In Whom Do You Turn To?

In Whom Do You Turn To?

There have been and there will be times throughout your life when sickness, tragedy, a broken heart, loss of a loved one, pain and suffering will thrust themselves into your life. But when these occurrences present themselves to your life, in whom do you turn to? Before you immediately state, “I turn to the Lord,” I would ask you to carefully consider your answer in light of your former actions. Did you truly turn to the Lord? Did you turn to someone else? Did you blame God for your situation? Did you place your predicament in the hands of the Lord?

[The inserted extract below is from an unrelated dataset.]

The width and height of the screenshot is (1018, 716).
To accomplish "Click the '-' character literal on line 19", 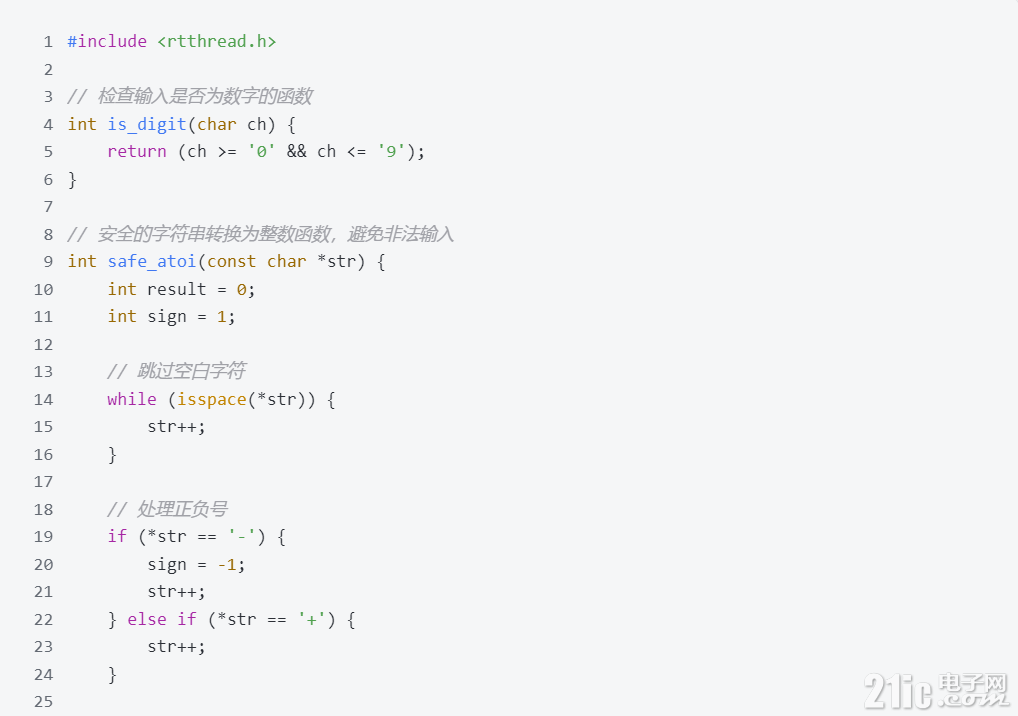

In the Old Testament we read of two men who were kings: Ahaziah and Asa. Both were faced with their own situations. First, let’s look at Ahaziah. In 1 Kings 22:51-53 we read,

“Ahaziah the son of Ahab began to reign over Israel in Samaria the seventeenth year of Jehoshaphat king of Judah, and reigned two years over Israel. And he did evil in the sight of the LORD, and walked in the way of his father, and in the way of his mother, and in the way of Jeroboam the son of Nebat, who made Israel to sin: For he served Baal, and worshipped him, and provoked to anger the LORD God of Israel, according to all that his father had done.”

In 2 Kings 1:2-4 we read that Ahaziah became sick. Notice who he turned to and as well the rebuke he received from the LORD,

“And Ahaziah fell down through a lattice in his upper chamber that was in Samaria, and was sick: and he sent messengers, and said unto them, Go, enquire of Baalzebub the god of Ekron whether I shall recover of this disease. But the angel of the LORD said to Elijah the Tishbite, Arise, go up to meet the messengers of the king of Samaria, and say unto them, Is it not because there is not a God in Israel, that ye go to enquire of Baalzebub the god of Ekron? Now therefore thus saith the LORD, Thou shalt not come down from that bed on which thou art gone up, but shalt surely die. And Elijah departed.”

Ahaziah made a series of bad choices: who he trusted in, who he worshipped, who he turned to for help.

Now, let’s look at Asa. In 2 Chronicles 15:1-4 we read,

“And the Spirit of God came upon Azariah the son of Oded: And he went out to meet Asa, and said unto him, Hear ye me, Asa, and all Judah and Benjamin; The LORD is with you, while ye be with him; and if ye seek him, he will be found of you; but if ye forsake him, he will forsake you. Now for a long season Israel hath been without the true God, and without a teaching priest, and without law. But when they in their trouble did turn unto the LORD God of Israel, and sought him, he was found of them.”

As you continue to read about the reign of Asa, you find that the Lord greatly blessed the land of Judah – because they sought after the Lord and removed idols from their hearts, their land, and their worship. Then in 2 Chronicles 16:1-10 we read that in the thirty sixth year of Asa’s reign Basha the king of Israel came up against Judah. Asa turned to the king of Syria for help instead of turning to the Lord. Notice the rebuke he received from the LORD in 2 Chronicles 16:7,

“And at that time Hanani the seer [prophet] came to Asa king of Judah, and said unto him, Because thou hast relied on the king of Syria, and not relied on the LORD thy God, therefore is the host of the king of Syria escaped out of thine hand.”

Asa’s response to Hanani is recorded in 2 Chronicles 16:10,

“Then Asa was wroth with the seer, and put him in a prison house; for he was in a rage with him because of this thing. And Asa oppressed some of the people the same time.”

(Hanani’s feet were probably placed in stocks.) Asa then contracted a painful disease in his feet (probably gout).

2 Chronicles 16:12,

“And Asa in the thirty and ninth year of his reign was diseased in his feet, until his disease was exceeding great: yet in his disease he sought not to the LORD, but to the physicians.”

Asa’s disease was exceedingly great; this was his affliction; but his sin was that in his disease, instead of seeking to the Lord for relief, he sought to the physicians. His making use of physicians was his duty; but trusting to them, and expecting that from them which was to be had from God only, were his sin and folly. Both Ahaziah and Asa chose not to turn to the Lord; they trusted in someone / something else. In whom do you turn to – in your hour of need?